■ What is asked
A. According to the minnow misconceptions piece, what feature do Grass Carp have that redhorses lack?
B. From the minnow misconceptions piece, retype the part that opens with the words containing "Carps are suckers." and closes with "straight (terminal) mouths.".

Minnow misconceptions

Just like they say, ‘more species, more problems’…well, we’ve got lots of problems. The minnow family—Cyprinidae (Sy-Prin-I-Dee)—is the largest freshwater fish family in the world, boasting over 3,000 species from ~370 genera.

But because of that great diversity, minnows are one of the most misunderstood groups of fishes on the planet. As a scientist who has based a career largely on minnow research, I’ve spent plenty of time addressing many misconceptions about minnows. Here are four common ones I frequently encounter:

All small fishes are minnows. Over the years, the term ‘minnow’ has become a colloquial expression for any small fish in any waterbody. A few freshwater non-minnow species even have the word ‘minnow’ in their common name—for example mudminnows and topminnows, which are in the families Umbriidae (Um-bri-dee) and Fundulidae (Fundulidae, Fun-doo-li-dee), respectively. Other small and silvery fishes can resemble minnows including silversides (Atherinopside Ath-er-in-ops-i-dee) or even small shads (of the herring family Clupeidae, Clu-pee-i-dee).


Carps are suckers. Actually, carps are minnows, and suckers are members of an entirely different family: Catostomidae (Cat-O-Stom-I-Dee). However, because they do share some common ancestry, carps can resemble some sucker species such as buffalos or Quillback. Both have robust bodies, goldish brown color, and thick scales. However, Common Carp and Goldfish both have hard and spiny first dorsal rays (all suckers do not). Common carp also have a barbel (all suckers do not). Grass carp may also superficially resemble some Redhorse species because they are elongated. However, redhorses have downturned (inferior/subterminal) mouths while Grass Carp have straight (terminal) mouths.

■ Data
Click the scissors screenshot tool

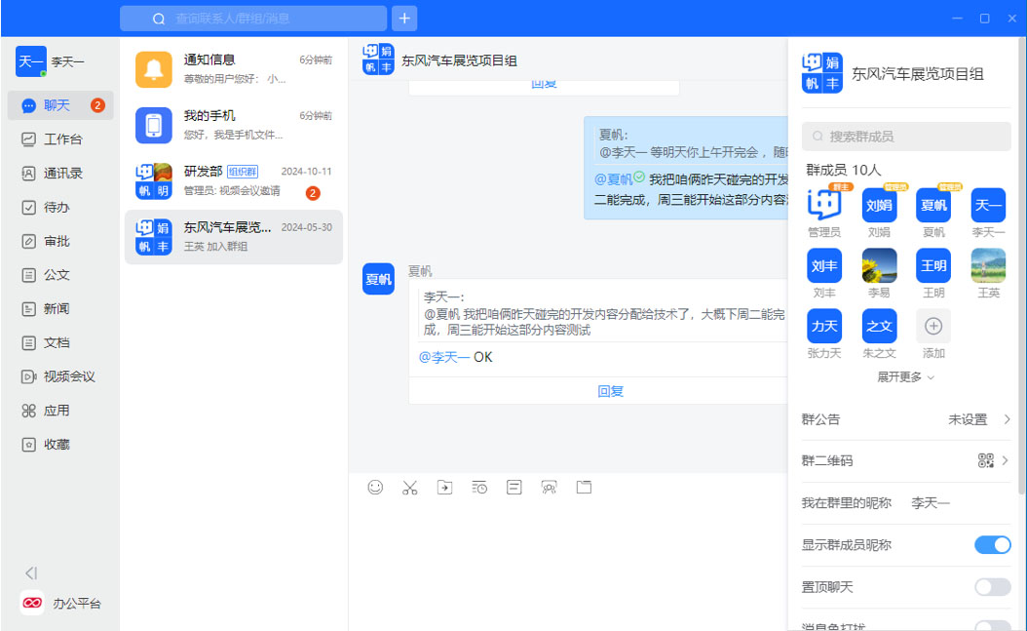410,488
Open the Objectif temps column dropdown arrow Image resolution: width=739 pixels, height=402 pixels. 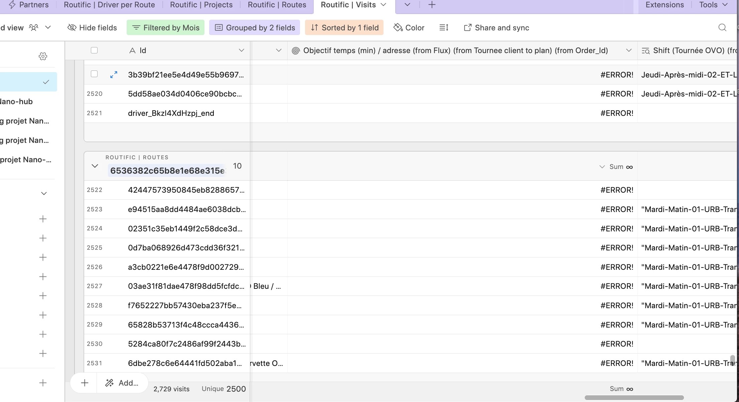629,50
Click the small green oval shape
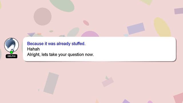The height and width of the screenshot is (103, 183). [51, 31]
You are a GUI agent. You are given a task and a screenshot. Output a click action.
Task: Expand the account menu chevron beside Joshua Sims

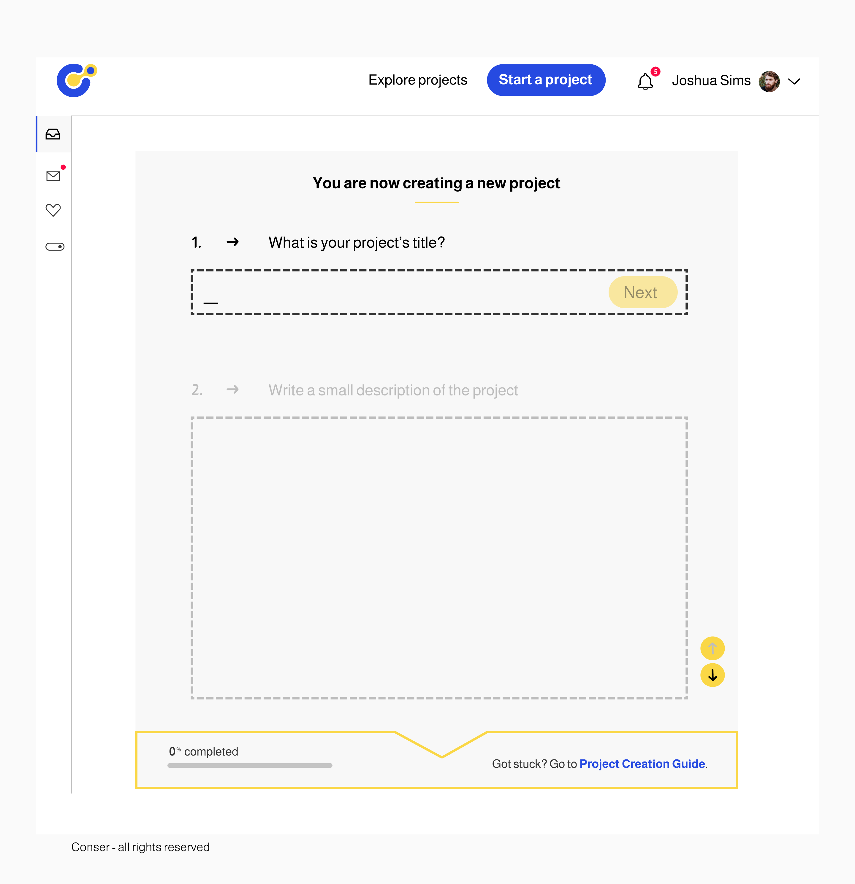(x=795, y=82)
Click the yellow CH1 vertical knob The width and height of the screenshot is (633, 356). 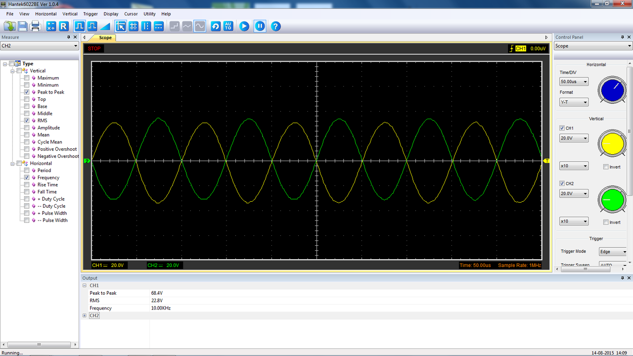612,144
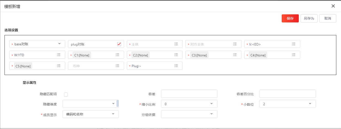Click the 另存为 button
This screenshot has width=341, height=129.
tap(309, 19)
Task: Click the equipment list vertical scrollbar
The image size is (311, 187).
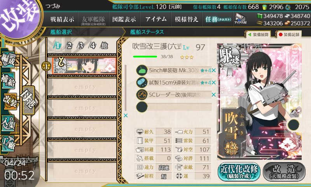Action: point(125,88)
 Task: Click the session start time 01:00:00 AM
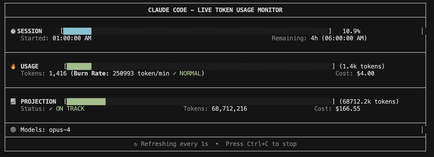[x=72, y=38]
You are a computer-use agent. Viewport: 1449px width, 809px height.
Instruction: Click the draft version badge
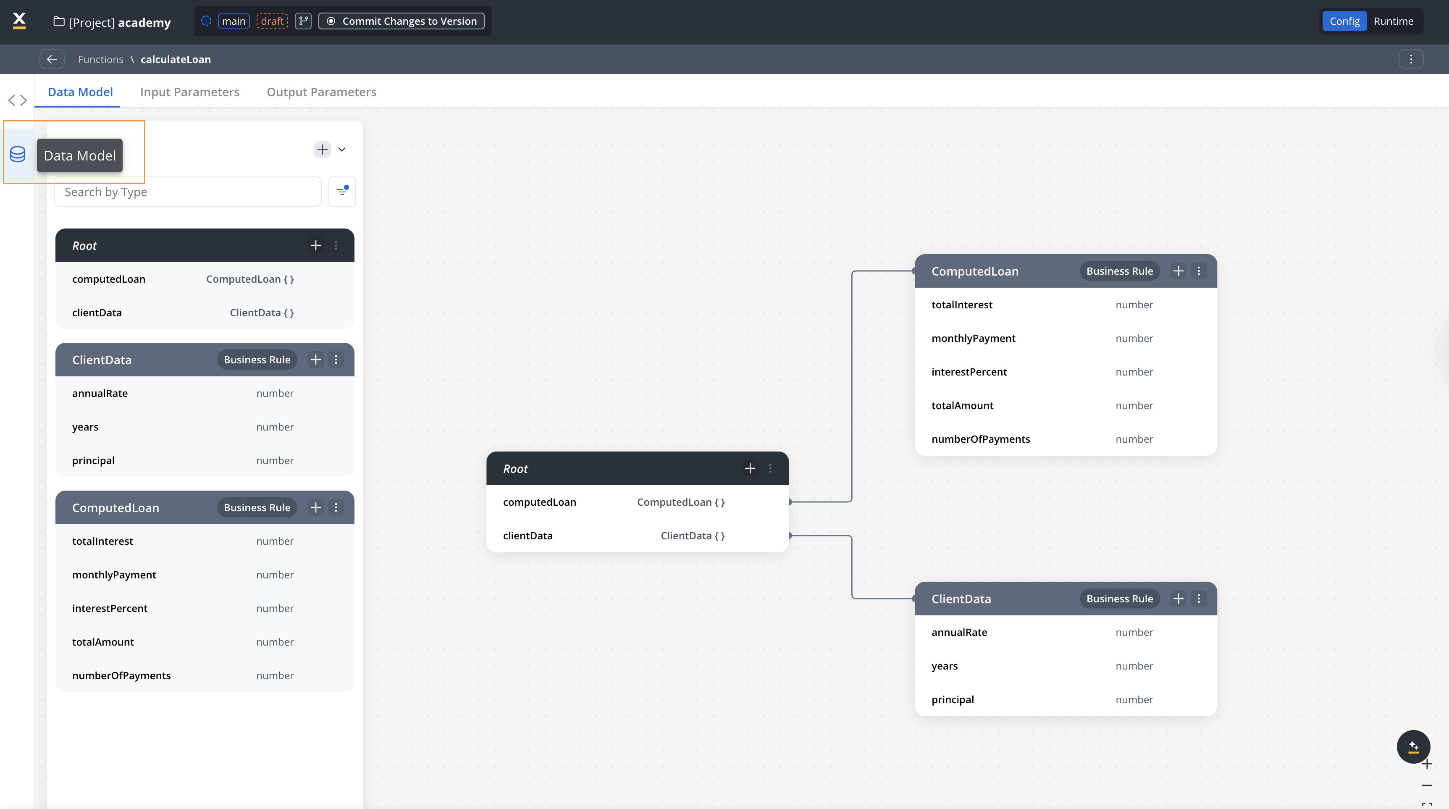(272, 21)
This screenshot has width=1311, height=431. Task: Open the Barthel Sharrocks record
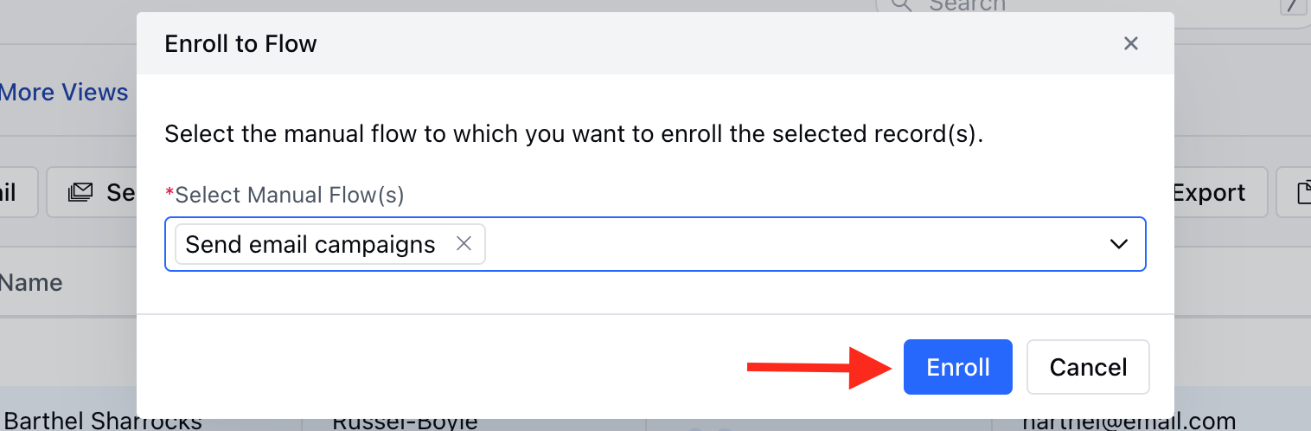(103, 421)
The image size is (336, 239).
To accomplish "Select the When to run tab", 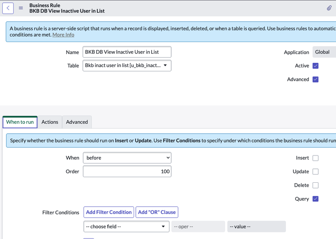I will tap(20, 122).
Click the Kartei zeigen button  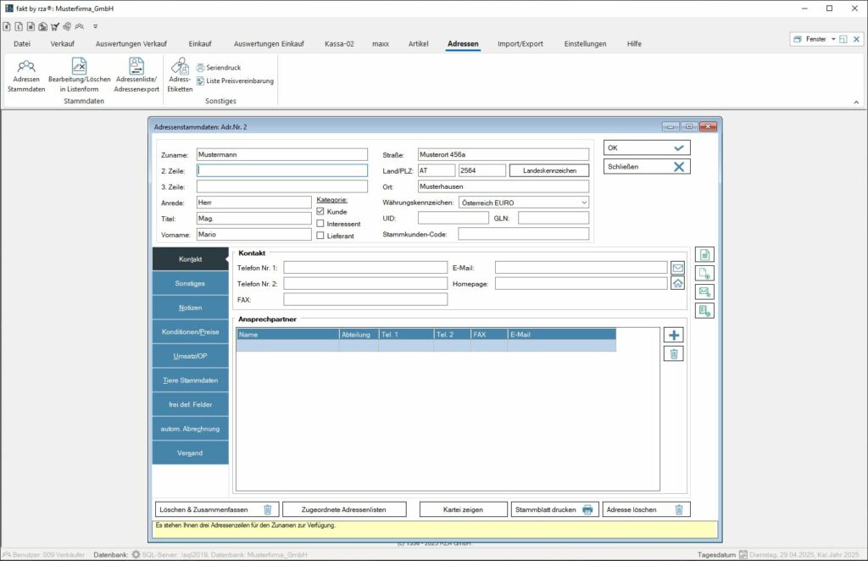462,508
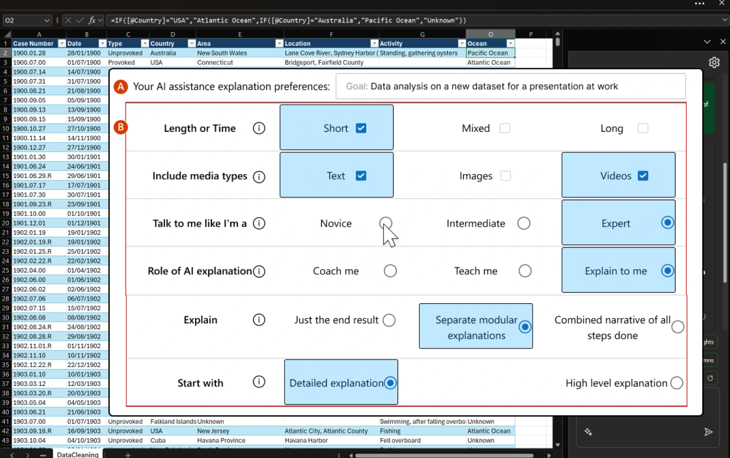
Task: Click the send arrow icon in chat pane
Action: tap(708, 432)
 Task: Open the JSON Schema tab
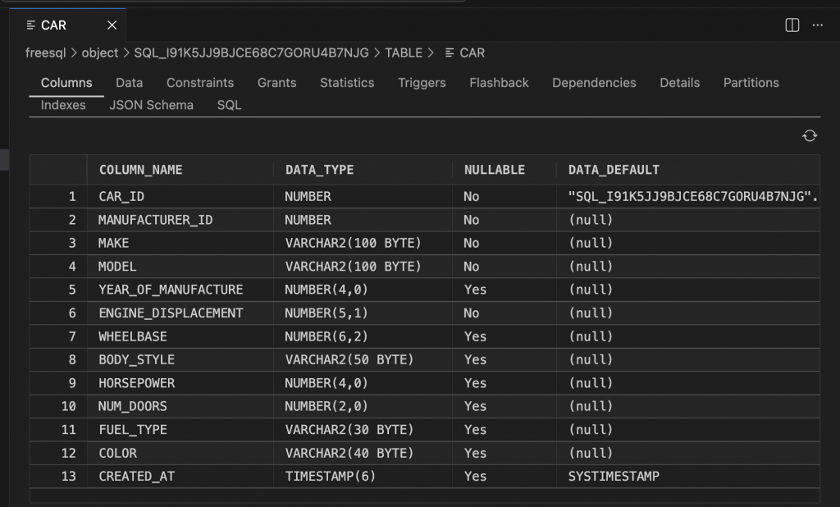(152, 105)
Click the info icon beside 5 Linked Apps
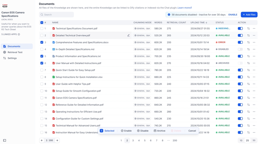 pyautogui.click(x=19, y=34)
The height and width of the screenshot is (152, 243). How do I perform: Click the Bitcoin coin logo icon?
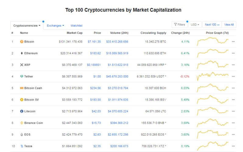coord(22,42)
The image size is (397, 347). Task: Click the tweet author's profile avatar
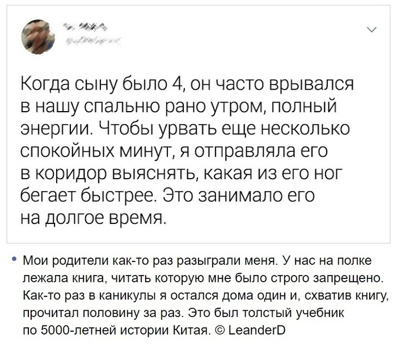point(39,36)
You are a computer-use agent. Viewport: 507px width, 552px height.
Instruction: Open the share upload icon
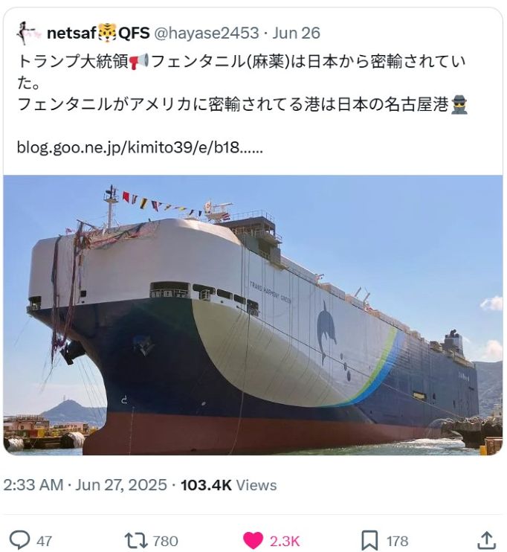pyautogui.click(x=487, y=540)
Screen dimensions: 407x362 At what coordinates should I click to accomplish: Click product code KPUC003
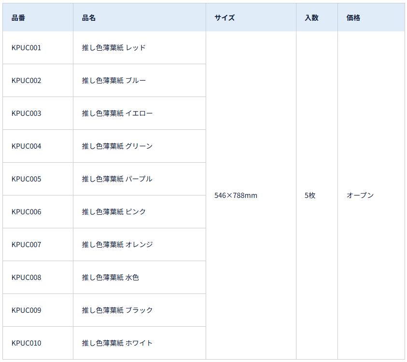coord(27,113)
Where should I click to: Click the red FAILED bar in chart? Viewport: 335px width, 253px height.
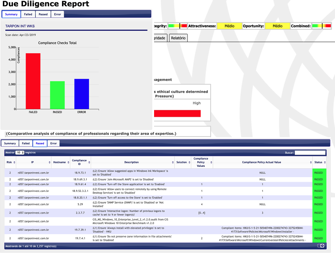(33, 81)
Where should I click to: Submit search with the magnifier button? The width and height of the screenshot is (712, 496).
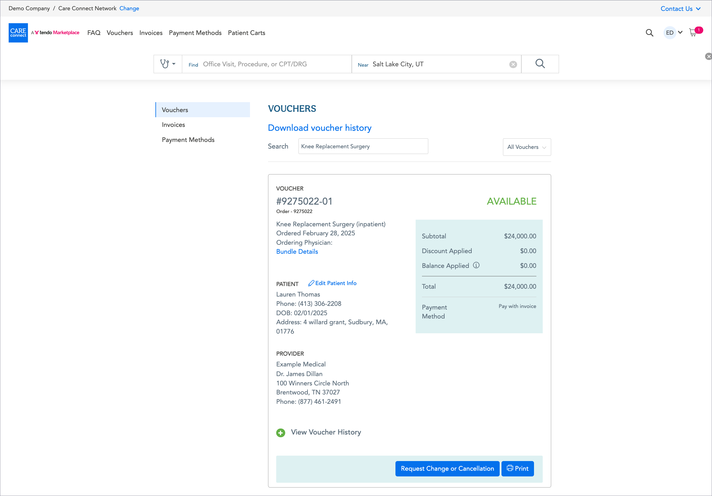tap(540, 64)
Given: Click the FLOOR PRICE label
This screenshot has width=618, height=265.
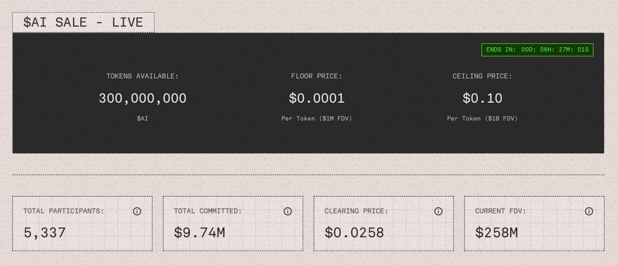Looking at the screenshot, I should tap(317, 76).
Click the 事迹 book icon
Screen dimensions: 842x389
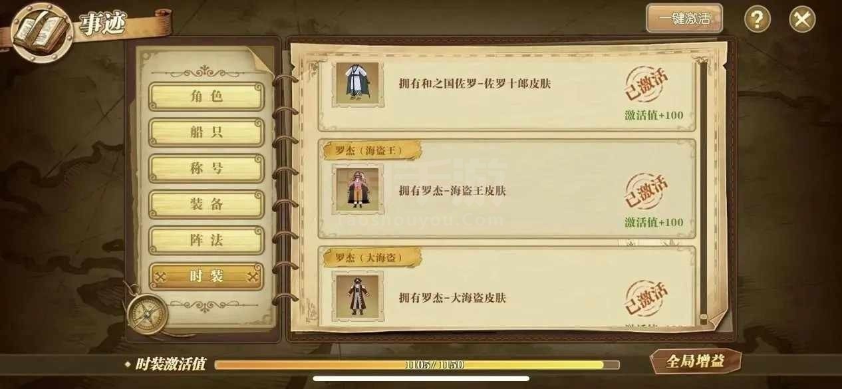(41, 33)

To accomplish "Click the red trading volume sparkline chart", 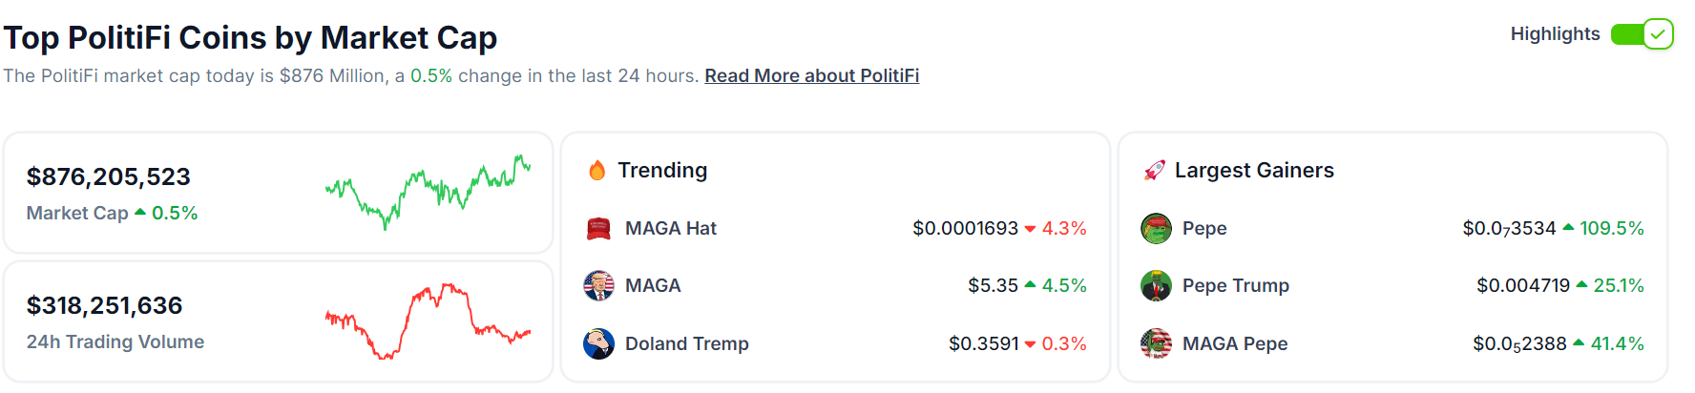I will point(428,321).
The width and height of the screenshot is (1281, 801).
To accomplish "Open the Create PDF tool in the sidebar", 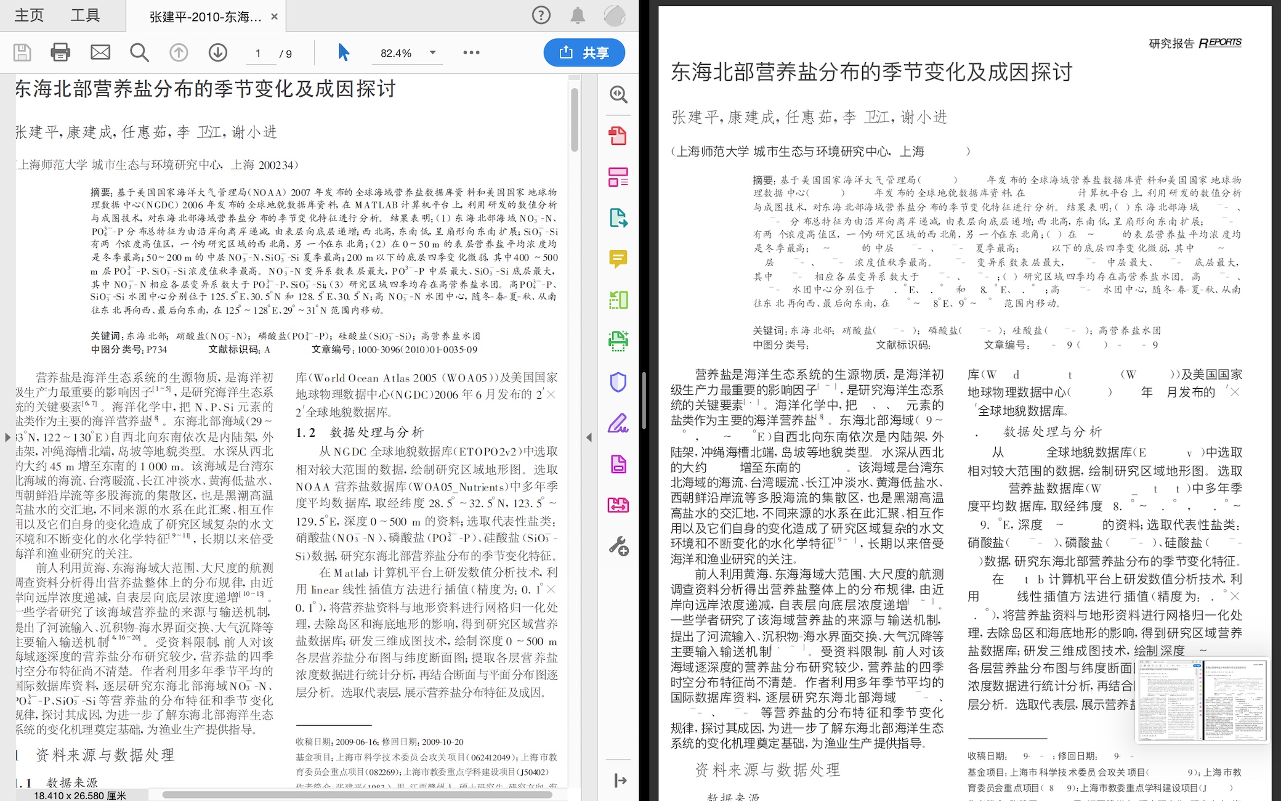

■ Final answers
A. Grass Carp have straight (terminal) mouths, while redhorses have downturned (inferior/subterminal) mouths.

B.
Carps are suckers. Actually, carps are minnows, and suckers are members of an entirely different family: Catostomidae (Cat-O-Stom-I-Dee). However, because they do share some common ancestry, carps can resemble some sucker species such as buffalos or Quillback. Both have robust bodies, goldish brown color, and thick scales. However, Common Carp and Goldfish both have hard and spiny first dorsal rays (all suckers do not). Common carp also have a barbel (all suckers do not). Grass carp may also superficially resemble some Redhorse species because they are elongated. However, redhorses have downturned (inferior/subterminal) mouths while Grass Carp have straight (terminal) mouths.